What to work on |
1. In the article about the Ontario human rights ruling on the duty to accommodate, what job did Heather Stewart hold when she was dismissed?
2. Translate this sentence from the article about the Ontario duty-to-accommodate ruling into Spanish: "Todd added that some experts believe there will be an increase in cases involving adult ADHD because of changes to the diagnostic manual DSM-5, which loosened the criteria for diagnosis."
3. Extend the article about the Ontario duty-to-accommodate ruling, starting after its last paragraph.

Document extract |
Employers' obligation to accommodate are not triggered by performance issues that are not clearly related to an employee's disability, according to a recent human rights decision.
When Heather Stewart was dismissed as a Government of Ontario project manager on the basis of poor performance she filed an application with the Ontario Human Rights Tribunal.
Parts of her broad-reaching claim are continuing to a full hearing with the tribunal, but allegations of discrimination based on her "processing learning disorder" and ADHD have been rejected by the tribunal.
Stewart did not disclose the existence of these disorders to her employer, but argued that the employer ought to have known about them because of her behavior at work. While duty to accommodate can be triggered without an employee specifically informing their employer of a disability or other protected trait, the tribunal found that without clear information connecting the applicant's behaviours to her disabilities, it was reasonable for the employer to conclude that she was struggling with her job, and that her performance problems were skills-based.
"The decision is notable because it reaffirms the principle that evidence of performance problems will not necessarily trigger the duty to accommodate, notably when it is not clear that there is a connection between a Code protected ground and the performance problems," Heenan Blaikie labour and employment group associate Shane Todd said.
Todd added that some experts believe there will be an increase in cases involving adult ADHD because of changes to the diagnostic manual DSM-5, which loosened the criteria for diagnosis.
"Employers are generally required to accept a request for accommodation in good faith," Todd said. "This is usually not problematic because most accommodation requests are bona fide... However, in some cases, there may be legitimate and non-discriminatory reasons to suspect that a request for accommodation was made in bad faith, that the employee is not actually disabled, or that the medical diagnoses is questionable."

Data for analysis |

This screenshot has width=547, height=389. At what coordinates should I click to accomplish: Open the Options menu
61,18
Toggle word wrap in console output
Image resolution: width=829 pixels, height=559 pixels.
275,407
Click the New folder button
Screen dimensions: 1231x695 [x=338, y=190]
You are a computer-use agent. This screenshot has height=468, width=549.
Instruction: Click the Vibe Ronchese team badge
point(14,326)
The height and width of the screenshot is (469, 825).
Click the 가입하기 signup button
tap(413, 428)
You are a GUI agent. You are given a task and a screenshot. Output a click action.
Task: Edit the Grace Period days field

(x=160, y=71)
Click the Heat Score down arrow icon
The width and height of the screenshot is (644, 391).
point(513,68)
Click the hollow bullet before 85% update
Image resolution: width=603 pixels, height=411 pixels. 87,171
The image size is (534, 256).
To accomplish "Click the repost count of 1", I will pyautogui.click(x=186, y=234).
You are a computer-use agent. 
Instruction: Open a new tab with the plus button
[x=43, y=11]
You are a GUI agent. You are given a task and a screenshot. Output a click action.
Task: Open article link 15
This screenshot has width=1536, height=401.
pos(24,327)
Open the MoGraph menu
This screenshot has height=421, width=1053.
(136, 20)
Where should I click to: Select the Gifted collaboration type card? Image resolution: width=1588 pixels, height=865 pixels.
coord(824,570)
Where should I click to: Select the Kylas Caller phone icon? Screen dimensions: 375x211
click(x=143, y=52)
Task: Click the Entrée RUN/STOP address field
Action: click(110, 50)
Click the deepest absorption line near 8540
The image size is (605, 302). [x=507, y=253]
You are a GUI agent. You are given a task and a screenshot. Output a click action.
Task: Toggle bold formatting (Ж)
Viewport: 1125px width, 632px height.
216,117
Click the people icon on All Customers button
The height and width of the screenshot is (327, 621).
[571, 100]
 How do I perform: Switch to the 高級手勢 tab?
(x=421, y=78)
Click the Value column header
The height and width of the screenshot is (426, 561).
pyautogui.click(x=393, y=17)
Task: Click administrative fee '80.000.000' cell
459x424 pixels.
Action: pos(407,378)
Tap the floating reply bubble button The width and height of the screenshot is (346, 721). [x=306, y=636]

Results of the tasks |
1. She was a Government of Ontario project manager.

2. Todd añadió que algunos expertos creen que habrá un aumento de los casos relacionados con el TDAH en adultos debido a los cambios en el manual diagnóstico DSM-5, que flexibilizó los criterios de diagnóstico.

3.
What HR can do:
Ask for more information
Employers can and should request information from the employee’s physician to confirm that the employee is suffering from a medical condition or other disability, and to confirm the nature, extent and duration of any functional restrictions.
Diagnosis versus prognosis
Usually, employers are not entitled to and should not request a specific diagnosis. However, especially in the case of claimed actual mental disabilities, a statement of an employee’s symptoms alone will generally not amount to proof of a disability and employers may require "[...] a diagnosis of some recognized mental disability, or at least a working diagnosis or articulation of clinically-significant symptoms, from a health professional in a report or other source of evidence that has specificity and substance"
Clarify and confirm
If the information provided is vague or inaccurate, ask for further clarification. "Repeated follow up is appropriate until the employer has sufficient information about the nature, extent and duration of any functional restrictions or limitations to discharge the duty to accommodate, or until it becomes clear that the employee and his or her physician is not acting reasonably in the accommodation process so as to bring that process to an end," Todd said.
Worst case scenario
In exceptional cases employer’s suspicions may be confirmed that the request for accommodation was not made in good faith, or in relation to a sound medical diagnosis. In most cases, employers cannot require an employee to submit to an independent medical examination, but when there are serious, well-founded, and well-documented concerns about a diagnosis or a request for accommodation, the refusal to submit to a reasonable request for a second opinion may lead to the conclusion that the employee has not fulfilled his or her obligation to participate in the accommodation process.